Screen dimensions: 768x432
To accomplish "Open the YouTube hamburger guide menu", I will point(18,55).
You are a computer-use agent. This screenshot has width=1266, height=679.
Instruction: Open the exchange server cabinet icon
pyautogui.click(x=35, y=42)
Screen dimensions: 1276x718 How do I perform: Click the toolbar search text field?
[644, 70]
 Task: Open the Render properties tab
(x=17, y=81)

--

=== Challenge ===
Rewrite every line of the listing above, requests included. In the answers only, multiply each coordinate by 0.7 and round to the nearest whole number, rounding halves up.

=== Task result ===
Screen dimensions: 768x432
To accomplish "Open the YouTube hamburger guide menu", I will point(13,39).
You are a computer-use agent. This screenshot has width=1266, height=679.
Instruction: Open the exchange server cabinet icon
pyautogui.click(x=25, y=29)
Screen dimensions: 1276x718 How do I perform: Click the toolbar search text field?
[451, 49]
 Task: Open the Render properties tab
(x=12, y=57)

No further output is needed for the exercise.